LS4003 R worksheet 2
Sleep quality
Introduction to the data
For this worksheet, you will need the Sleep_health_and_lifestyle_dataset.csv file from the Canvas page.
This dataset contains values for sleep quality and lifestyle factors. This is artificial data generated for illustrative purposes
This dataset contains the following information:
| Column | Data |
|---|---|
| Age | Age of the individual |
| Sex | Sex of the individual (Male/Female) |
| Occupation | Occupation of the individual |
| sleepduration | Average length of sleep (hours) |
| sleepquality | Average sleep quality score |
| activitylevel | Value assigned based on average level of physical activities (minutes/day) |
| stress | Self-rated score of how stressed the individual feels |
| heartrate | Resting heartrate of individual (beats per minute) |
| steps | Average number of steps taken per day |
The task
The task for this worksheet is to determine if there are any correlations in the dataset and what they are.
You should plot any correlations you find on a graph, such as the one below:
A graph showing the correlation between sleep duration and resting heart rate, separated by sex.

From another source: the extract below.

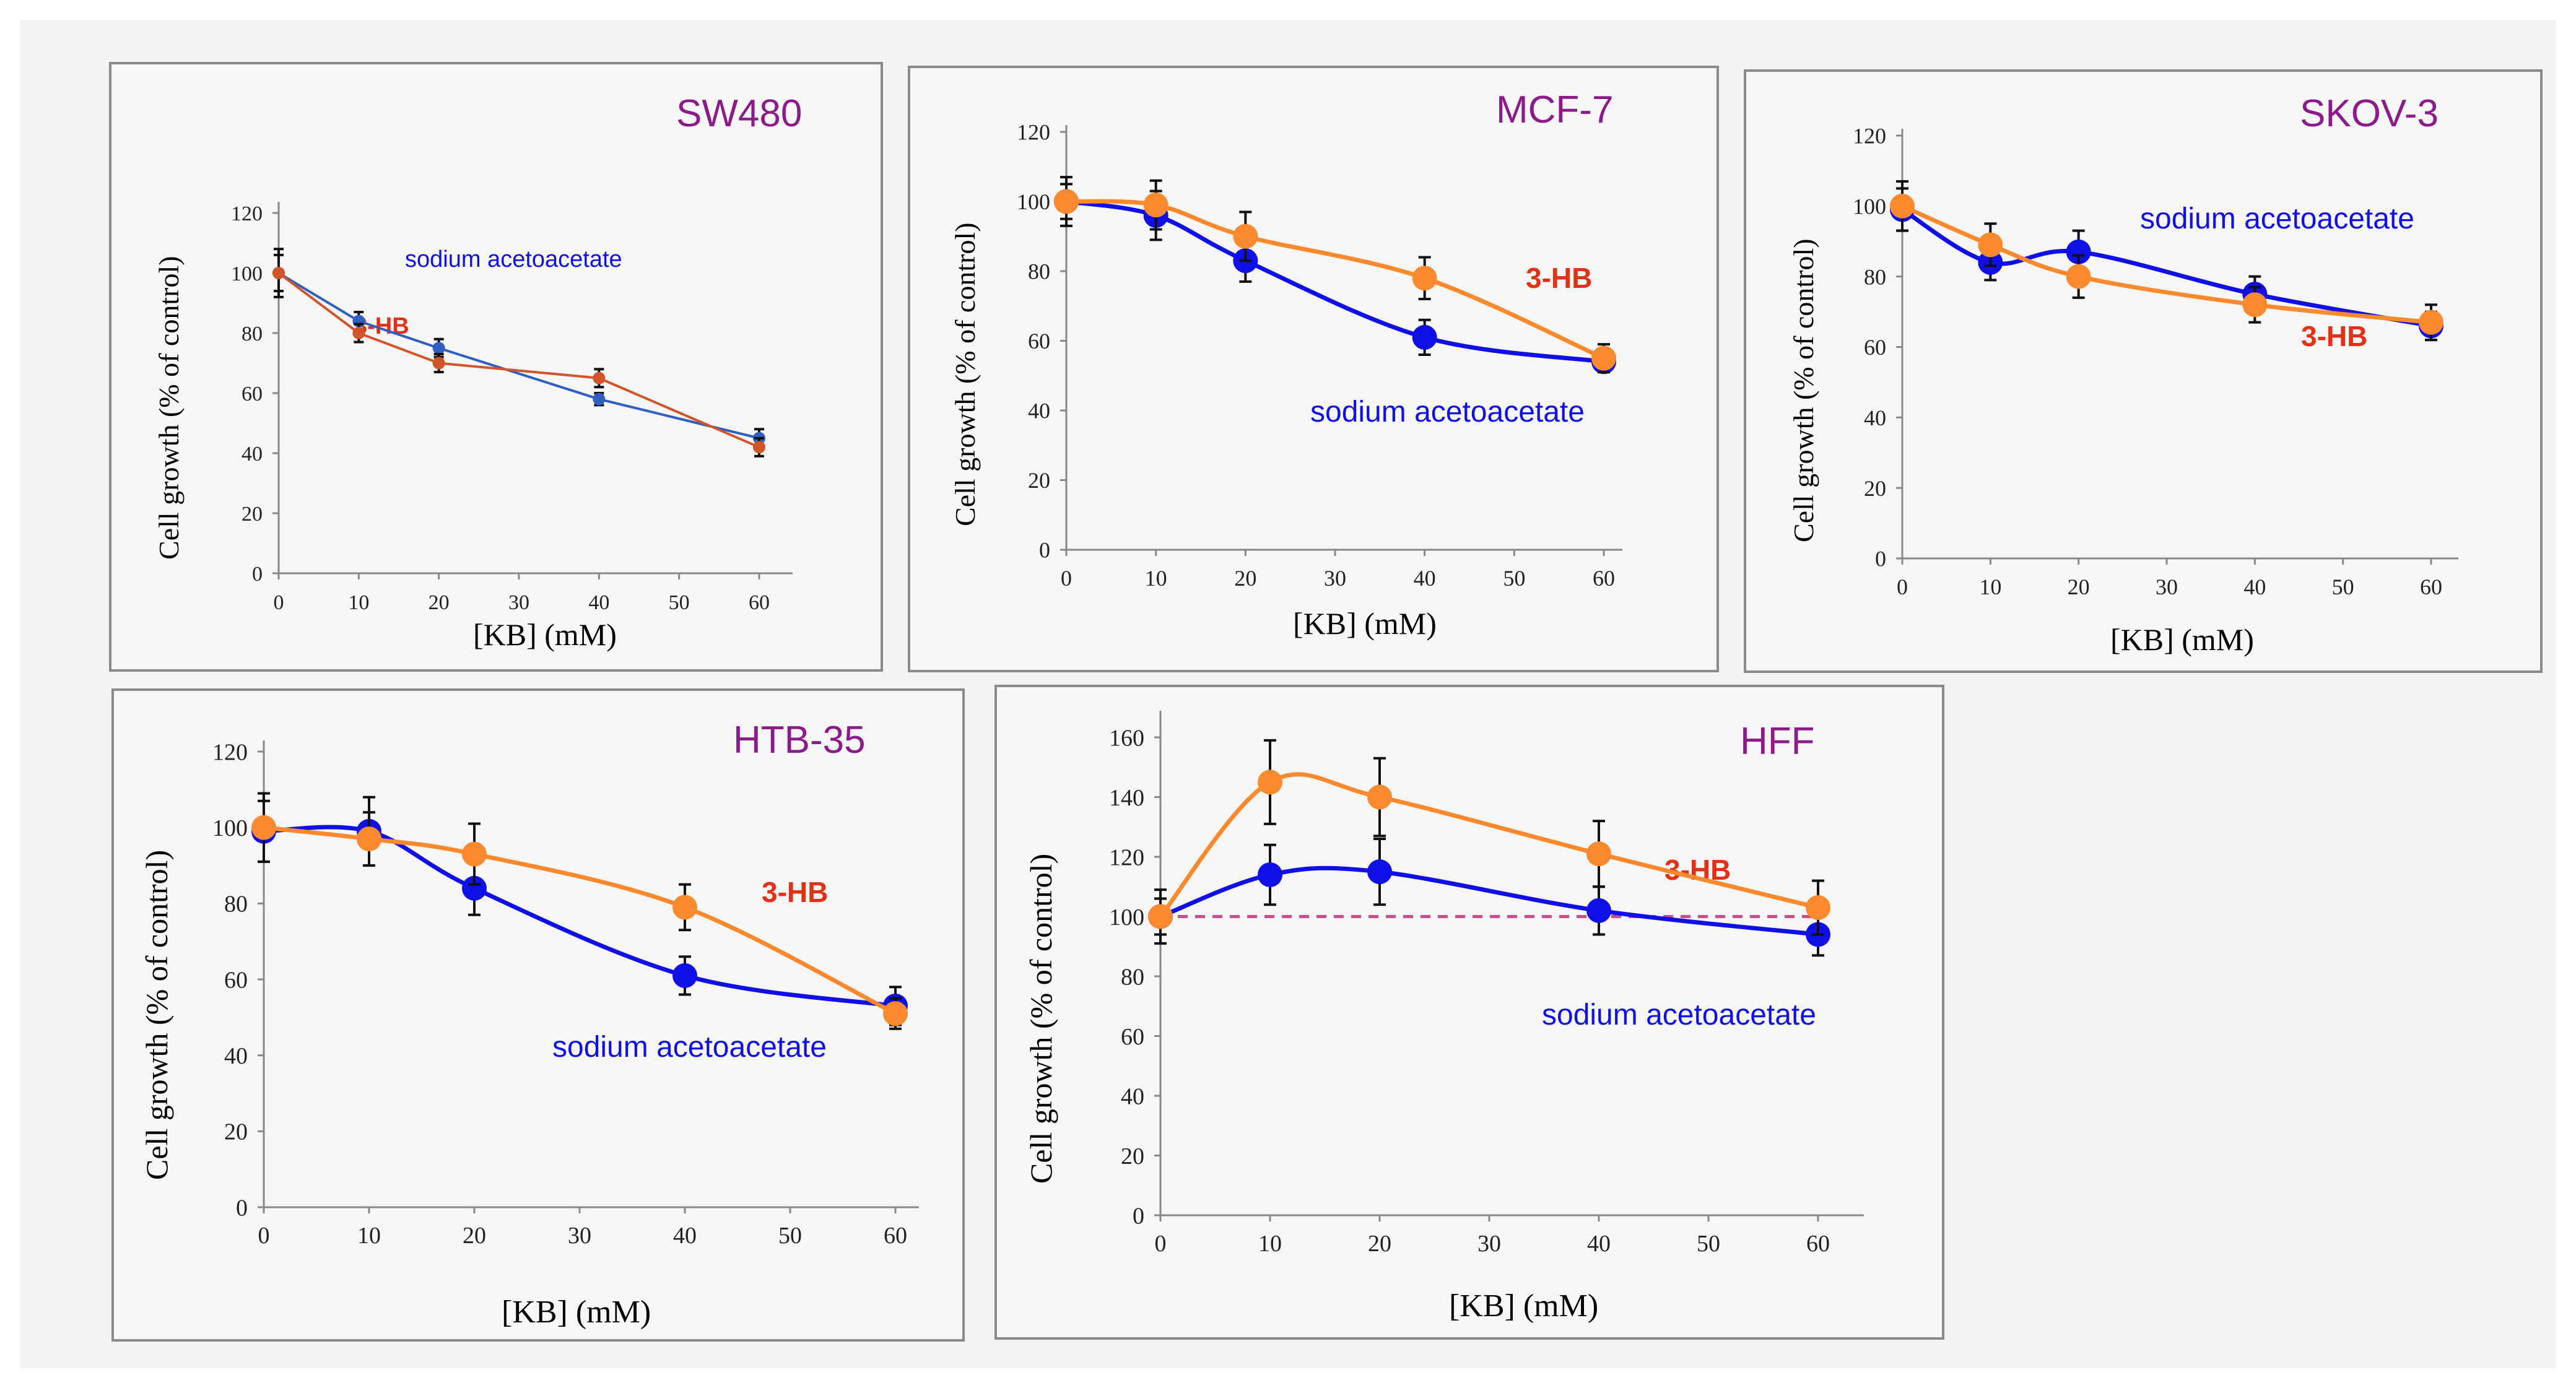  Describe the element at coordinates (1778, 741) in the screenshot. I see `chart-title: HFF` at that location.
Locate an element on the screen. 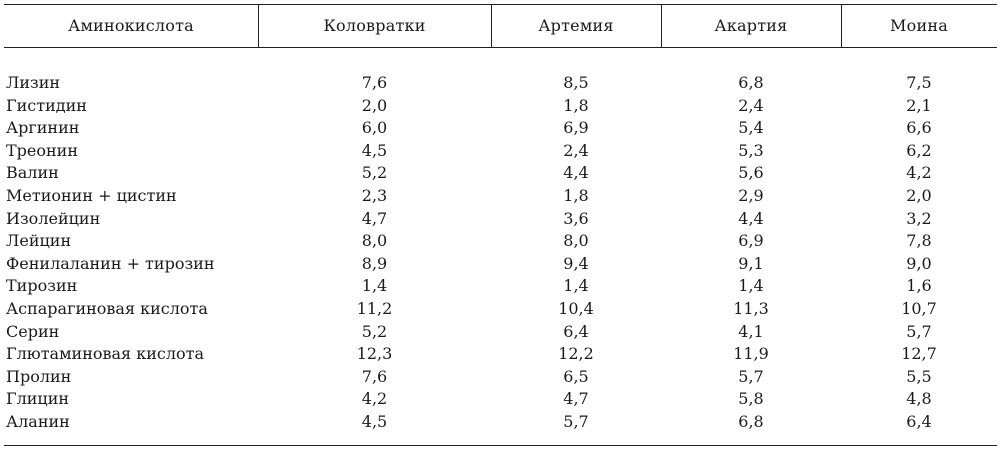  header-bottom-rule is located at coordinates (500, 48).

There are lots of different variables in this dataset so do explore - what can you find out?
Extension task
Correlation doesn’t always equal causation - and Spurious correlations has many examples to prove this.
If you go to the website and click on a correlation, you should get a table with the raw data.
You can then: 1. Copy and paste this table into excel 2. Save your excel spreadsheet as a CSV file 3. Read the CSV in R 4. Plot and test the correlations
It may not be as straightforward as you’d think to copy the data from the table and get this into R.
You might find that R doesn’t like spaces in column or row titles - or that your columns and rows are the wrong way around.